## EXERCISE DESCRIPTION
Rewrite the items between the lines holding "Le barbelé BTO22" and "BTO-22 Concertina bobines", inclusive. Multiply every click coordinate by 1.75, round each result to a whole number with halves rounded up, and leave the rest of each line unchanged.

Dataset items
**********

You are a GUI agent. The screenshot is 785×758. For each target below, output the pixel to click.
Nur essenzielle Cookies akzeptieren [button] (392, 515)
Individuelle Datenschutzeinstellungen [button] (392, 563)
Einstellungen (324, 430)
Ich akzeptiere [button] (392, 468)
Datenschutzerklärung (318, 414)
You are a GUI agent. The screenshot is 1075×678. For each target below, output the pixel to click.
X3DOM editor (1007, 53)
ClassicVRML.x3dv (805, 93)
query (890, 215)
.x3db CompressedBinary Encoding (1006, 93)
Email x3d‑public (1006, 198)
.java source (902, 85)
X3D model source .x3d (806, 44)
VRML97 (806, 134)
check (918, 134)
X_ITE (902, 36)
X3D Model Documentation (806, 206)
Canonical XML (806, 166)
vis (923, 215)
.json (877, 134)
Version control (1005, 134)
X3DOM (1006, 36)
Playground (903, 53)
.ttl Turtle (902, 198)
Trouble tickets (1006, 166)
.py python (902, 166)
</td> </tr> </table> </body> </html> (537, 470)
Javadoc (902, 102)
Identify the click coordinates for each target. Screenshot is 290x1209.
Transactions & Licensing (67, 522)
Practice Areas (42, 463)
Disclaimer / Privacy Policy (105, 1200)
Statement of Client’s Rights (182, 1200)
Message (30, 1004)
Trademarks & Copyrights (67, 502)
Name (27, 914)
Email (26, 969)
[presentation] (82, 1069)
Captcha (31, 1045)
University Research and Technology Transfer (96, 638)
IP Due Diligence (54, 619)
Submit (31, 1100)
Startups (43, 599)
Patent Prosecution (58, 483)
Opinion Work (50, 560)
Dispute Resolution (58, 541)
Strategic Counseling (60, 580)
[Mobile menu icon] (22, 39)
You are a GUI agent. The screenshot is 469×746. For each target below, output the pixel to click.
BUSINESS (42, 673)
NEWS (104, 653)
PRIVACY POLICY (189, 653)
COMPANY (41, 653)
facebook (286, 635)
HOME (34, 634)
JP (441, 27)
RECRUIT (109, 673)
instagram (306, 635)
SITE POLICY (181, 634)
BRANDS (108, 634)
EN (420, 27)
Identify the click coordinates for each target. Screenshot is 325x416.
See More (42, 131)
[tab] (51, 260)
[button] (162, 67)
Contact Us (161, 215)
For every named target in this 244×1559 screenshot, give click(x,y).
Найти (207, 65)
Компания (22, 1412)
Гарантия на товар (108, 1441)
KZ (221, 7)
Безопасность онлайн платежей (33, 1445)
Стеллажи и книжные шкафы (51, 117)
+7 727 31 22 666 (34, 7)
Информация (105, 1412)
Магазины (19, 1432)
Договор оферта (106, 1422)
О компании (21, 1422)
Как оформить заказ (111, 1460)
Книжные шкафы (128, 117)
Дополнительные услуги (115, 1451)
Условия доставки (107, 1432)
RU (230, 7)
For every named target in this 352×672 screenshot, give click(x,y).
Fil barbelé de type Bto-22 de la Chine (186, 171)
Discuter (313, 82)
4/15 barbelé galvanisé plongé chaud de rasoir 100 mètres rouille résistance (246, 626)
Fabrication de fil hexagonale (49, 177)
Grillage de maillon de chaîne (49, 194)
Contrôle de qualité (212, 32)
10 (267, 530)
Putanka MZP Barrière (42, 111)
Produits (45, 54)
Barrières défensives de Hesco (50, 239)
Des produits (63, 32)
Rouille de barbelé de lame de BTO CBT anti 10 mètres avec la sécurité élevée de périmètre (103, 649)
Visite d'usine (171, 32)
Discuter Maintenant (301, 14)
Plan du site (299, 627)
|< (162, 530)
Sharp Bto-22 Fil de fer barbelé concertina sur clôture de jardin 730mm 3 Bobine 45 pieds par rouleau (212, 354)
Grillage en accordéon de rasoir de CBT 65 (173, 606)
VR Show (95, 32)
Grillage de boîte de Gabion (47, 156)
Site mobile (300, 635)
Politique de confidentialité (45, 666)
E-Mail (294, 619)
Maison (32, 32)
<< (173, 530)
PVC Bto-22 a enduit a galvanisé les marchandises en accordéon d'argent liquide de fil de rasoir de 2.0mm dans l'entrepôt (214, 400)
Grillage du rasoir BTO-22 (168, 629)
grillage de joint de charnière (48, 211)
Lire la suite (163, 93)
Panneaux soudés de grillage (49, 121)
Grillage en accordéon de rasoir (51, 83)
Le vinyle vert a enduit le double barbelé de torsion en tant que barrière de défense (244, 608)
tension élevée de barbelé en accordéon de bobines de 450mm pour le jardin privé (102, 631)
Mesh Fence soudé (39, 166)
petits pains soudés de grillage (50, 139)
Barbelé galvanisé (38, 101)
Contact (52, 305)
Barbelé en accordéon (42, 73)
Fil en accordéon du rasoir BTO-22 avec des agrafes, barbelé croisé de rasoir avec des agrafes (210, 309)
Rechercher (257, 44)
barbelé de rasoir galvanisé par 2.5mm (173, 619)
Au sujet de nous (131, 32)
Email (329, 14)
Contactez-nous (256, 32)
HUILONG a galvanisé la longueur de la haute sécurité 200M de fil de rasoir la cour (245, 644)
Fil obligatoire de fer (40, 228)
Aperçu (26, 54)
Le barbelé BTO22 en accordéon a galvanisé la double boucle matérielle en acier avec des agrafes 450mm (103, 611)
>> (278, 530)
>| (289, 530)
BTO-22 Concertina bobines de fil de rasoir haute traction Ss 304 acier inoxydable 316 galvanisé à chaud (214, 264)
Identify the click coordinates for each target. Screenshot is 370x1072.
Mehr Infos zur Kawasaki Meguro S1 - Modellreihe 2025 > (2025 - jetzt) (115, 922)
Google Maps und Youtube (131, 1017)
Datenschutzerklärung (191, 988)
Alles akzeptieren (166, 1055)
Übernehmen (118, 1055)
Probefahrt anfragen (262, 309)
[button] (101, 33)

**********

## COMPLETED TASK
Le barbelé BTO22 en accordéon a galvanisé la double boucle matérielle en acier avec des agrafes 450mm (180, 1069)
>> (487, 928)
>| (506, 928)
BTO-22 Concertina bobines de fil de rasoir haute traction Ss 304 acier inoxydable 316 galvanisé à chaud (375, 462)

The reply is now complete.